— Recorded information —
◇ ◇ ◇ ◇ ◇
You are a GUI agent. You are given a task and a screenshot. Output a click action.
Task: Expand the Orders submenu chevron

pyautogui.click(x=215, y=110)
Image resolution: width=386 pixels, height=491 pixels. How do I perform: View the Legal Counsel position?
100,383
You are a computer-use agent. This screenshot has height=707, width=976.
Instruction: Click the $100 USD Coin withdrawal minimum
◇ ◇ ◇ ◇ ◇
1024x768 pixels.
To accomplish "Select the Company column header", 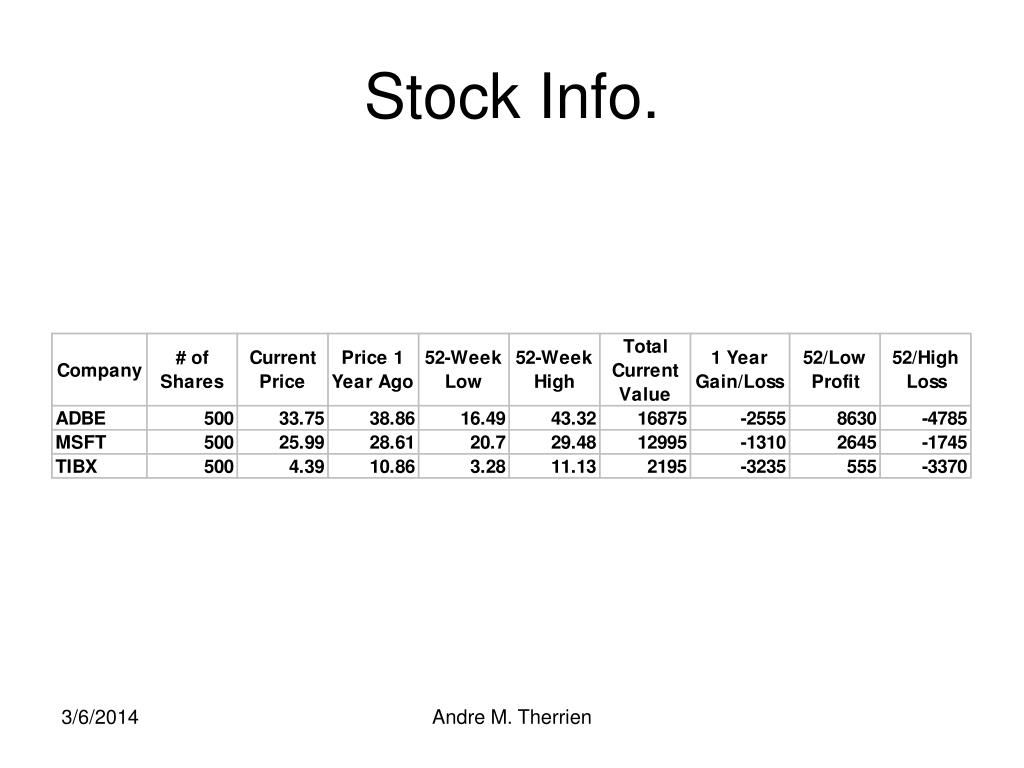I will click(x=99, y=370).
◇ ◇ ◇ ◇ ◇
Look above for the line that contains "You are a GUI". Starting there, transcribe every line exactly until you have copied the line that contains "Instruction: Click the".

You are a GUI agent. You are given a task and a screenshot. Output a click action.
Task: Expand the Orders submenu chevron

pyautogui.click(x=215, y=110)
Image resolution: width=386 pixels, height=491 pixels. How do I perform: View the Legal Counsel position?
100,383
You are a computer-use agent. This screenshot has height=707, width=976.
Instruction: Click the $100 USD Coin withdrawal minimum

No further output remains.